Basic research is funded partly through the Research Council’s Centre of Excellence (CoE) programme. Twenty-one centres are spread throughout Norway’s academic institutions to take advantage of the country’s considerable expertise in fields as diverse as aquaculture and the study of geohazards. A foreign researcher interested in working in any of these projects would typically seek a position with the university or institute housing the programme instead of applying directly to the Research Council for funding, Maubach says.
“The Norwegian economy depends largely on natural resources, and we also have emerging new research fields, such as thorium as an energy source, and bioprospecting,” Maubach says. “These are fields where we need scientific expertise, which to some extent we do not have.”
Applied Research & Teamwork
Researchers interested in applying their expertise to real-world situations will find themselves at home in Norway’s universities and research institutes. The country’s economy depends on the use of natural resources – whether it’s winning oil from the deeps of the North Sea, or farming healthy, fast-growing salmon – which often poses technological challenges that are solved by collaborative efforts between industry and research institutions.
That was one of the big appeals for Karen Valencia, a research scientist at SINTEF Petroleum Research in Trondheim. Valencia came from the Philippines with a PhD in petroleum engineering, and was particularly attracted by the close cooperation between SINTEF and its corporate clients. “Usually when you’re a researcher crunching numbers, you don’t have real numbers to work with,” she says. “But here, we can apply our clients’ actual data – and you can see real results.”
Norway’s cutting-edge research in information and communications technology combined with other areas of research allows for the creation of virtual-reality programmes that help in petroleum technology© Gorm Kallestad/ NTNU Info
Another key feature of Norway’s research environment is the willingness of people to work cooperatively in teams, says JoLynn Carroll, an American who is research director at Akvaplan-niva’s Polar Environmental Center in Tromsø. “It’s not so cut-throat,” she says. “People here tend to work better in teams – they’re more willing to accept people’s differences in a positive fashion.”

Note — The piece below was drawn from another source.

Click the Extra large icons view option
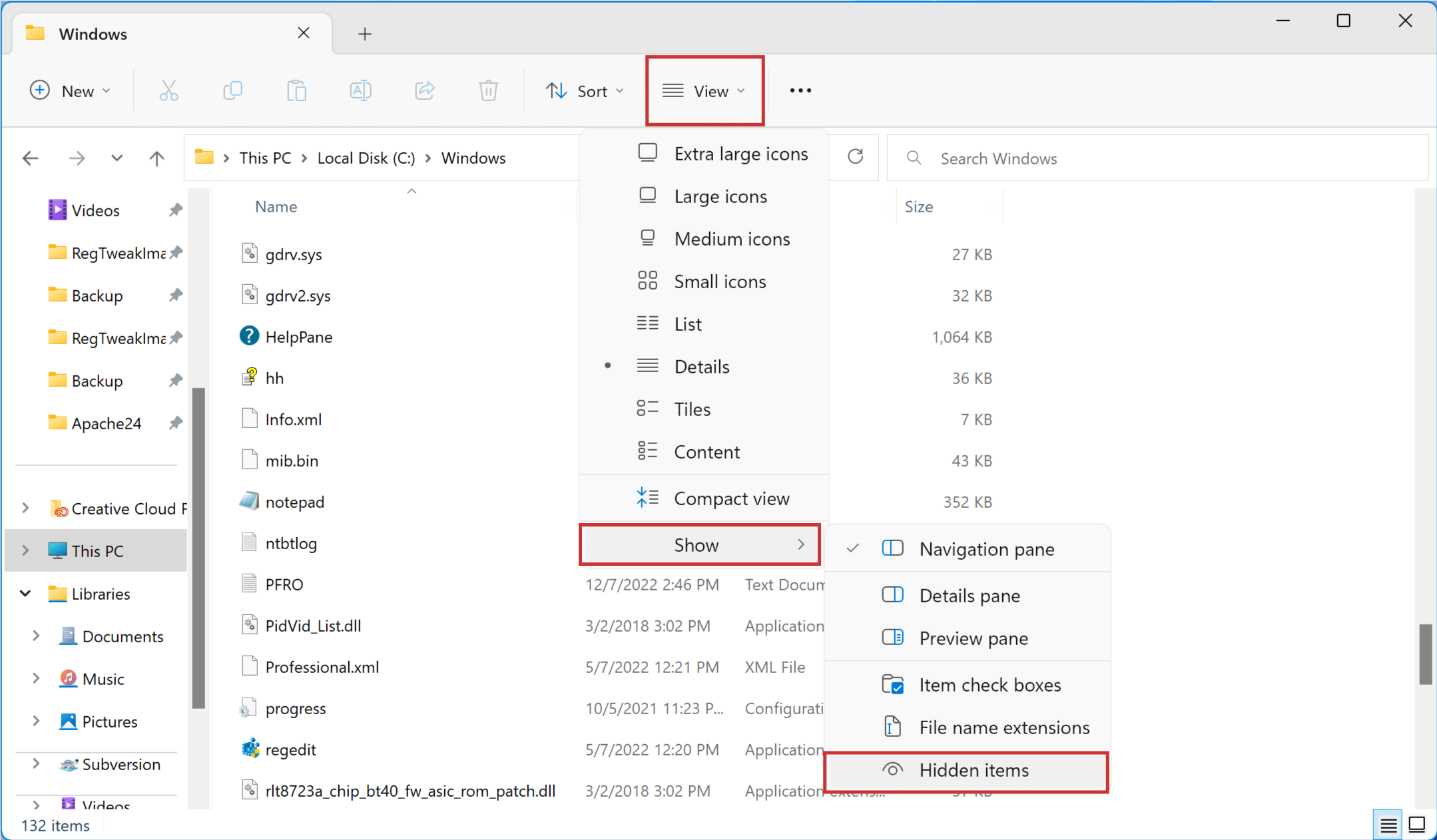 [x=741, y=153]
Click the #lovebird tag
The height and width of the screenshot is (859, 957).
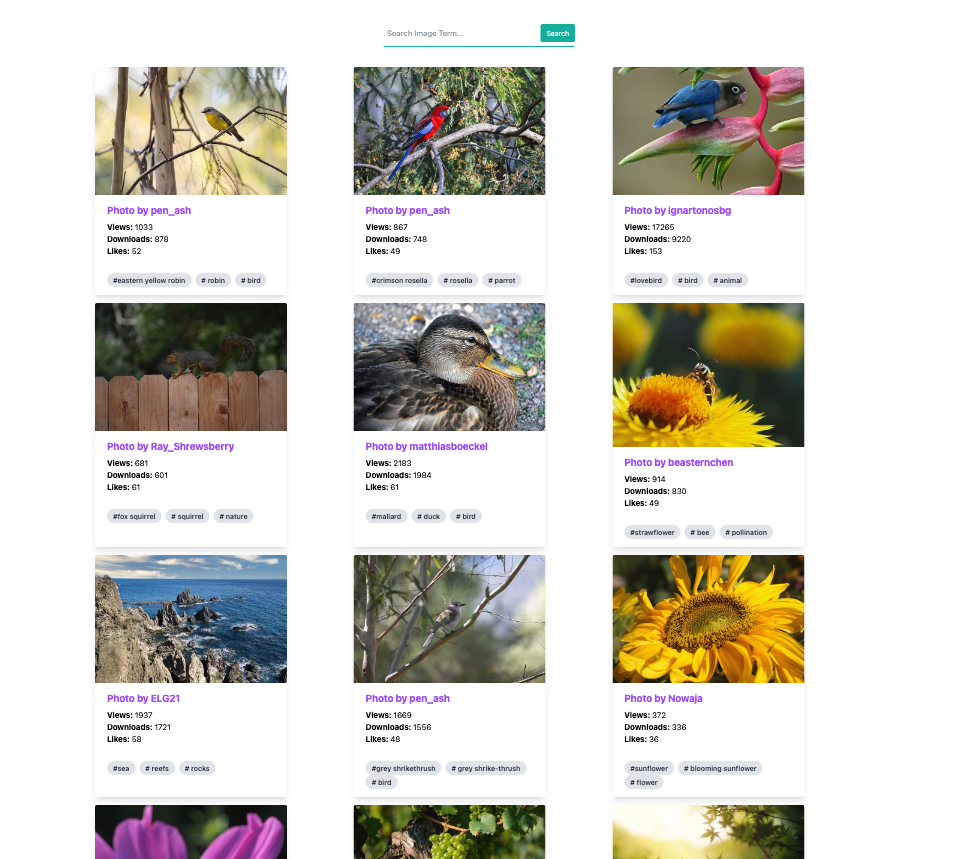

Carroll says she thought it was easy for foreign researchers to be accepted into a Norwegian research team, partly because Norwegians are quite comfortable speaking English. “English is the primary language of research, and Norwegians are very used to doing their science in English,” she says. “Many of the universities are teaching certain courses in English, and it is opening up more and more every year.”
Ra Cleave, a senior engineer at the Norwegian Geotechnical Institute, says a major difference between Norway and his native land of New Zealand in terms of research was that Norway was far less bureaucratic. The Research Council “is great in how they organize their applications for research funding,” he says.
But Cleave says perhaps the most enjoyable aspect of his research was Norway’s participation in European Union projects, with all the associated cross-cultural experiences. Norway participates in approximately 10 percent of all EU research programmes, with the EU financing roughly NOK 2 billion in Norwegian research. During the funding for the 6th Framework programme, Norway took part in 1,480 applications, of which 390, or 26 percent, were recommended for funding. That’s a success rate 9 percent over the EU average (17 percent).
“The EU projects are big, they’re ambitious, and they involve a lot of different countries,” Cleave says. “You find yourself working with people from Spain, Italy, France – you get this incredible dynamism, a lot of energy and different ideas. And you learn about the cultures too.”